Secondly, they had to learn how to thread a needle.


But later, I realised that most kid-speak is like pushing that poor bit of thread into the eye of normal life — a hit-and-miss effort at managing. Or kaam chalaaoing. As children increasingly speak English but listen to the bhaashas at home and to Hindi in cinema and TV, their communication is not as much about language as about sound effects.

"Where is your Amma and Appa?" asked 10-year-old David, for instance.
"They is in the …oh!" I stopped and clicked my tongue. License to use a pan-national language has apparently meant bending a lot of rules.


But then again, why not? Isn't modern life about adapting, evolving, I thought, despairingly. After all, you can smell a lot of languages in the conversations of the youth.

Sometimes, there are some confusions too. "Chakka" yelled cricket-loving Sunny, and knocked around wildly in his chair, while Pinky blushed and enquired nastily whether he planned to join the tribe.

"No, Sachin maaroed a chakka," cried Sunny.
"Brave of him. Didn't he…er…she…er… maaro back?"
And then there is the other side, the fresher inflexions from the New World. The other day, Manini, a US-returned teenager — who speaks a tongue that sounds suspiciously like English — came home for lunch.

After tucking into my careful spread, she sat back and sighed. "Cool," she smiled. "That was like, um, like, so with it man. It was so like too much, you know, dude? Like you know?"

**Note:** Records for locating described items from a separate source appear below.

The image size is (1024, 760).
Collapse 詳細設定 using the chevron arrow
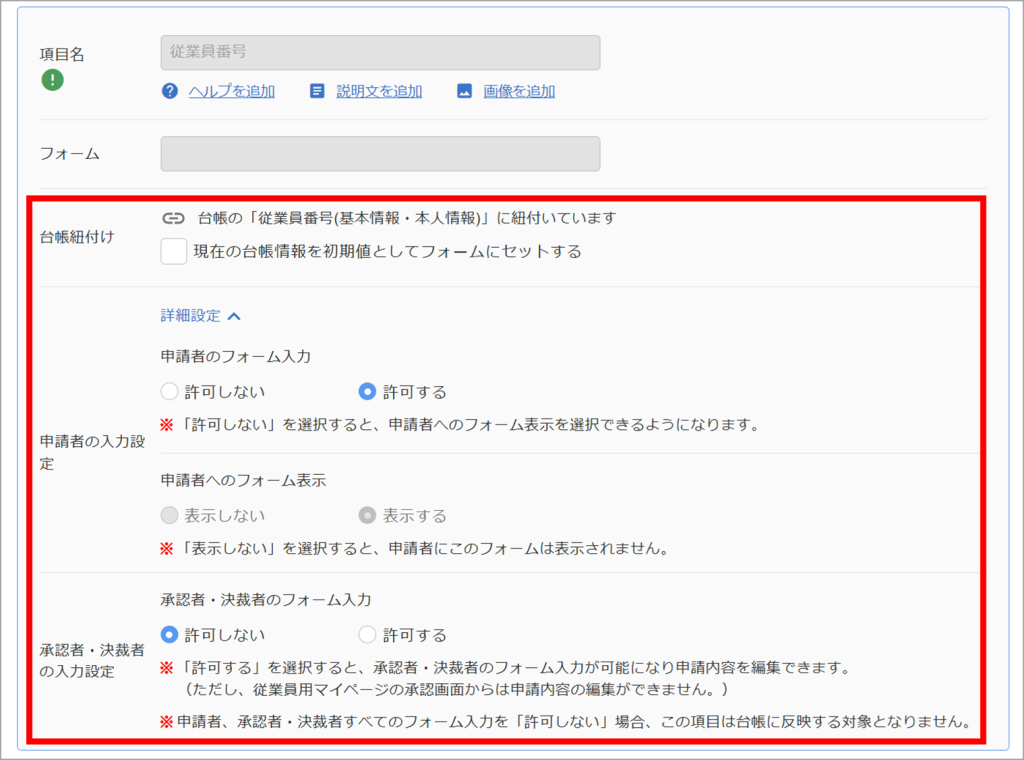point(234,317)
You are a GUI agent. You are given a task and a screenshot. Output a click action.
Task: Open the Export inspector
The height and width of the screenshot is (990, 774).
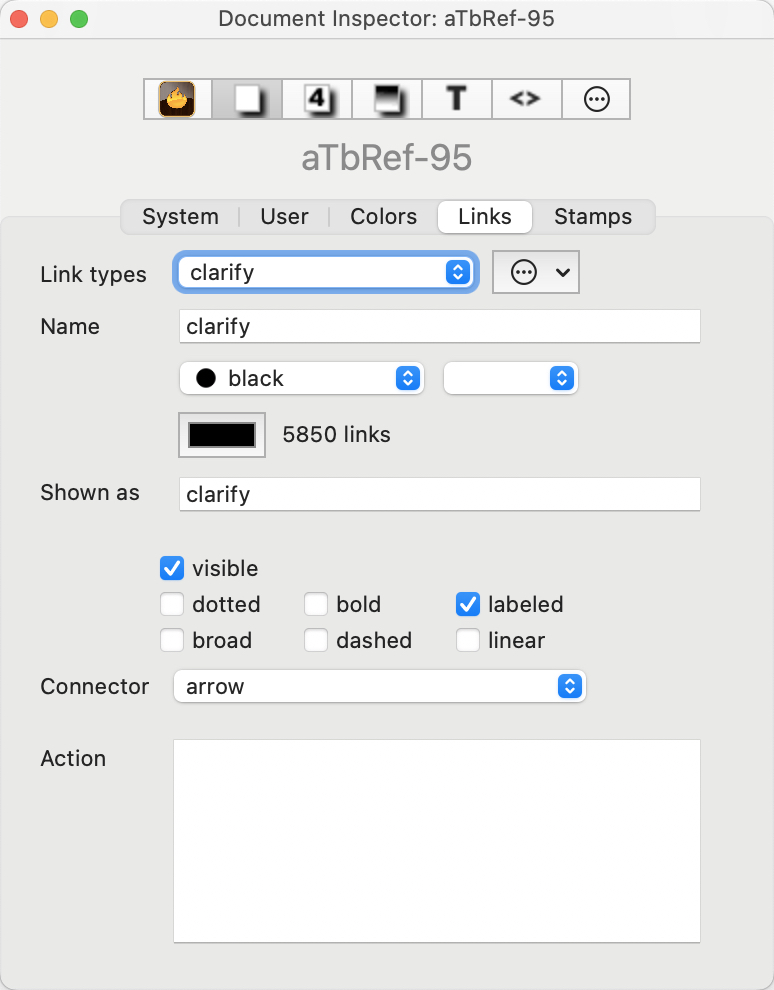(526, 99)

My heart sank. I couldn't take so many unaccountable expletives together. "No," I wailed, clutching at the last two words that sounded as if they meant what I thought they meant. "I don't know, Manini." I paused and then added fiercely, "In fact, bloody hell I don't know what you mean. Can you talk to me in a language I understand, please?"

"LOL! Chill, dude," said Manini, a bit bewildered. "Why do you scope off?"
I stopped and stared at her. "Look," I began patiently. "I'm not, repeat, not scoping off — even if I don't know what that means."

I stopped. Why was I getting drawn into this, anyway?